Start of Block

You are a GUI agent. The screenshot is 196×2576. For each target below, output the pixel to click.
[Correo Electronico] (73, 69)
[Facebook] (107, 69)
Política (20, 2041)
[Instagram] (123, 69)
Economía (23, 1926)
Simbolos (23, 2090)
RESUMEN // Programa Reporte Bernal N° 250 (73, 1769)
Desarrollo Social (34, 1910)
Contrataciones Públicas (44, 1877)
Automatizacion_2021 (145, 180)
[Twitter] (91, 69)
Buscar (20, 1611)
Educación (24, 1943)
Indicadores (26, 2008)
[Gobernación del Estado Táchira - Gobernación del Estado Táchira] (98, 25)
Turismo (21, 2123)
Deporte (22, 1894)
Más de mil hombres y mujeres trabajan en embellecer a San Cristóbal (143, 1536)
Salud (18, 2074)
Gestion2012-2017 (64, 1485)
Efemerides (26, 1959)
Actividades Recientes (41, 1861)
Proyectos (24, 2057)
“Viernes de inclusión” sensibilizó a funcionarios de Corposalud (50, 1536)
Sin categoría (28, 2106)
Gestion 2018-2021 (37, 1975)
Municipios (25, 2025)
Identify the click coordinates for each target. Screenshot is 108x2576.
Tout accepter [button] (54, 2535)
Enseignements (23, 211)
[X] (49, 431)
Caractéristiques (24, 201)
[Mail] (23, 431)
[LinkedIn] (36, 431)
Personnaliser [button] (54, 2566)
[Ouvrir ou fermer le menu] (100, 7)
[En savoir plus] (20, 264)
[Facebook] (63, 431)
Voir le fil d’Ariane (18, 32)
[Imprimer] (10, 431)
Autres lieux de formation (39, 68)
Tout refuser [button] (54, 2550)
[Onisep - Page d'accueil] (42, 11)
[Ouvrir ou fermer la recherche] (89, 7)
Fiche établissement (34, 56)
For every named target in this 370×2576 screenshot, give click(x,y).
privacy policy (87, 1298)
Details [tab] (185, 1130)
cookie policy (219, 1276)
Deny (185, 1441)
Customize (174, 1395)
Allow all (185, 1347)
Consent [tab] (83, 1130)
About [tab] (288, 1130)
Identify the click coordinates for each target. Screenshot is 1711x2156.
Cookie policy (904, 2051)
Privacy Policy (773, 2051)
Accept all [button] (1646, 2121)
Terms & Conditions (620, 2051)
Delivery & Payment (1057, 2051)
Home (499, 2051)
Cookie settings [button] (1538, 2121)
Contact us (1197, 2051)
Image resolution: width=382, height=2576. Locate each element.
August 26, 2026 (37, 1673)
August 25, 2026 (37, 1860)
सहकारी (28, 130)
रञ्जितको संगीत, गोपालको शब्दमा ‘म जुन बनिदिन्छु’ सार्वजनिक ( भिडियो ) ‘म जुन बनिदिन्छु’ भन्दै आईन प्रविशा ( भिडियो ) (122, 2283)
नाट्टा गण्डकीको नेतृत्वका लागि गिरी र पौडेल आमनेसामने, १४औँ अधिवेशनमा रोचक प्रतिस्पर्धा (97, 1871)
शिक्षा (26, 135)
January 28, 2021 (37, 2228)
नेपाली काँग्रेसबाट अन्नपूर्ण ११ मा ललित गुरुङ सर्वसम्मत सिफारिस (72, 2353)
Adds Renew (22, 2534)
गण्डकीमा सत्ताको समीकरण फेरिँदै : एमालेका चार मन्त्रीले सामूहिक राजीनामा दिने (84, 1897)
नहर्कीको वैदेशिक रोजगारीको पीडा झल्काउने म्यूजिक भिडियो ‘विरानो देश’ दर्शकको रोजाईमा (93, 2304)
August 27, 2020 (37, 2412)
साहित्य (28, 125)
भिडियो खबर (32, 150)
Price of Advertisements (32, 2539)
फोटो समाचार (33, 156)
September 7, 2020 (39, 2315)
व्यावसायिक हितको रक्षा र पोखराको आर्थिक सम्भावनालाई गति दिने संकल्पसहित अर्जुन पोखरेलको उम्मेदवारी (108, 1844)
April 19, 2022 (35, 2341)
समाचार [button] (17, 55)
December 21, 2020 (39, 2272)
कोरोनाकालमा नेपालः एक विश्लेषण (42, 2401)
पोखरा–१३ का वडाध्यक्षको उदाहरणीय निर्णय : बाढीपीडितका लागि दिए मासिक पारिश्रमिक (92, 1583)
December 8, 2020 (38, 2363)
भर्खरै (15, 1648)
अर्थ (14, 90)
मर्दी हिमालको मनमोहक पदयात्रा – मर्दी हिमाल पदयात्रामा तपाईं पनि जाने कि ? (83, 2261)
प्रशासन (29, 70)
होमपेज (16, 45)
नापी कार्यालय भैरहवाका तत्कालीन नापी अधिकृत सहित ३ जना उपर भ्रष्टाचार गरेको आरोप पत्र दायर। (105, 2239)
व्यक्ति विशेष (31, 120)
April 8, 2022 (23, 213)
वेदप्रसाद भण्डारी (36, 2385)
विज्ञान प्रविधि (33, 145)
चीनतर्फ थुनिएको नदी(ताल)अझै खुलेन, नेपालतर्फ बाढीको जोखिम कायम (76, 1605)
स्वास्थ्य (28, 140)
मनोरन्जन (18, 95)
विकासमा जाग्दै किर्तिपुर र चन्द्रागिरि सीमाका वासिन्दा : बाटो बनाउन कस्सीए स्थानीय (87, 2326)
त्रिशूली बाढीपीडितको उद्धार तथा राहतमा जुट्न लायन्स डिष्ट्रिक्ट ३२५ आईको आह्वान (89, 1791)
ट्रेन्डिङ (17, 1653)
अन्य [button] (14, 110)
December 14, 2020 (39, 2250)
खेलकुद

End of Block

Make a word-for-word transcription of the listing above.

### OUTPUT
You are a GUI agent. The screenshot is 196×2576. For each target below, output the pixel to click.
[Correo Electronico] (73, 69)
[Facebook] (107, 69)
Política (20, 2041)
[Instagram] (123, 69)
Economía (23, 1926)
Simbolos (23, 2090)
RESUMEN // Programa Reporte Bernal N° 250 (73, 1769)
Desarrollo Social (34, 1910)
Contrataciones Públicas (44, 1877)
Automatizacion_2021 (145, 180)
[Twitter] (91, 69)
Buscar (20, 1611)
Educación (24, 1943)
Indicadores (26, 2008)
[Gobernación del Estado Táchira - Gobernación del Estado Táchira] (98, 25)
Turismo (21, 2123)
Deporte (22, 1894)
Más de mil hombres y mujeres trabajan en embellecer a San Cristóbal (143, 1536)
Salud (18, 2074)
Gestion2012-2017 (64, 1485)
Efemerides (26, 1959)
Actividades Recientes (41, 1861)
Proyectos (24, 2057)
“Viernes de inclusión” sensibilizó a funcionarios de Corposalud (50, 1536)
Sin categoría (28, 2106)
Gestion 2018-2021 (37, 1975)
Municipios (25, 2025)
Identify the click coordinates for each target. Screenshot is 108x2576.
Tout accepter [button] (54, 2535)
Enseignements (23, 211)
[X] (49, 431)
Caractéristiques (24, 201)
[Mail] (23, 431)
[LinkedIn] (36, 431)
Personnaliser [button] (54, 2566)
[Ouvrir ou fermer le menu] (100, 7)
[En savoir plus] (20, 264)
[Facebook] (63, 431)
Voir le fil d’Ariane (18, 32)
[Imprimer] (10, 431)
Autres lieux de formation (39, 68)
Tout refuser [button] (54, 2550)
[Onisep - Page d'accueil] (42, 11)
[Ouvrir ou fermer la recherche] (89, 7)
Fiche établissement (34, 56)
For every named target in this 370×2576 screenshot, give click(x,y).
privacy policy (87, 1298)
Details [tab] (185, 1130)
cookie policy (219, 1276)
Deny (185, 1441)
Customize (174, 1395)
Allow all (185, 1347)
Consent [tab] (83, 1130)
About [tab] (288, 1130)
Identify the click coordinates for each target. Screenshot is 1711x2156.
Cookie policy (904, 2051)
Privacy Policy (773, 2051)
Accept all [button] (1646, 2121)
Terms & Conditions (620, 2051)
Delivery & Payment (1057, 2051)
Home (499, 2051)
Cookie settings [button] (1538, 2121)
Contact us (1197, 2051)
Image resolution: width=382, height=2576. Locate each element.
August 26, 2026 (37, 1673)
August 25, 2026 (37, 1860)
सहकारी (28, 130)
रञ्जितको संगीत, गोपालको शब्दमा ‘म जुन बनिदिन्छु’ सार्वजनिक ( भिडियो ) ‘म जुन बनिदिन्छु’ भन्दै आईन प्रविशा ( भिडियो ) (122, 2283)
नाट्टा गण्डकीको नेतृत्वका लागि गिरी र पौडेल आमनेसामने, १४औँ अधिवेशनमा रोचक प्रतिस्पर्धा (97, 1871)
शिक्षा (26, 135)
January 28, 2021 (37, 2228)
नेपाली काँग्रेसबाट अन्नपूर्ण ११ मा ललित गुरुङ सर्वसम्मत सिफारिस (72, 2353)
Adds Renew (22, 2534)
गण्डकीमा सत्ताको समीकरण फेरिँदै : एमालेका चार मन्त्रीले सामूहिक राजीनामा दिने (84, 1897)
नहर्कीको वैदेशिक रोजगारीको पीडा झल्काउने म्यूजिक भिडियो ‘विरानो देश’ दर्शकको रोजाईमा (93, 2304)
August 27, 2020 (37, 2412)
साहित्य (28, 125)
भिडियो खबर (32, 150)
Price of Advertisements (32, 2539)
फोटो समाचार (33, 156)
September 7, 2020 (39, 2315)
व्यावसायिक हितको रक्षा र पोखराको आर्थिक सम्भावनालाई गति दिने संकल्पसहित अर्जुन पोखरेलको उम्मेदवारी (108, 1844)
April 19, 2022 (35, 2341)
समाचार [button] (17, 55)
December 21, 2020 (39, 2272)
कोरोनाकालमा नेपालः एक विश्लेषण (42, 2401)
पोखरा–१३ का वडाध्यक्षको उदाहरणीय निर्णय : बाढीपीडितका लागि दिए मासिक पारिश्रमिक (92, 1583)
December 8, 2020 (38, 2363)
भर्खरै (15, 1648)
अर्थ (14, 90)
मर्दी हिमालको मनमोहक पदयात्रा – मर्दी हिमाल पदयात्रामा तपाईं पनि जाने कि ? (83, 2261)
प्रशासन (29, 70)
होमपेज (16, 45)
नापी कार्यालय भैरहवाका तत्कालीन नापी अधिकृत सहित ३ जना उपर भ्रष्टाचार गरेको आरोप पत्र दायर। (105, 2239)
व्यक्ति विशेष (31, 120)
April 8, 2022 (23, 213)
वेदप्रसाद भण्डारी (36, 2385)
विज्ञान प्रविधि (33, 145)
चीनतर्फ थुनिएको नदी(ताल)अझै खुलेन, नेपालतर्फ बाढीको जोखिम कायम (76, 1605)
स्वास्थ्य (28, 140)
मनोरन्जन (18, 95)
विकासमा जाग्दै किर्तिपुर र चन्द्रागिरि सीमाका वासिन्दा : बाटो बनाउन कस्सीए स्थानीय (87, 2326)
त्रिशूली बाढीपीडितको उद्धार तथा राहतमा जुट्न लायन्स डिष्ट्रिक्ट ३२५ आईको आह्वान (89, 1791)
ट्रेन्डिङ (17, 1653)
अन्य [button] (14, 110)
December 14, 2020 (39, 2250)
खेलकुद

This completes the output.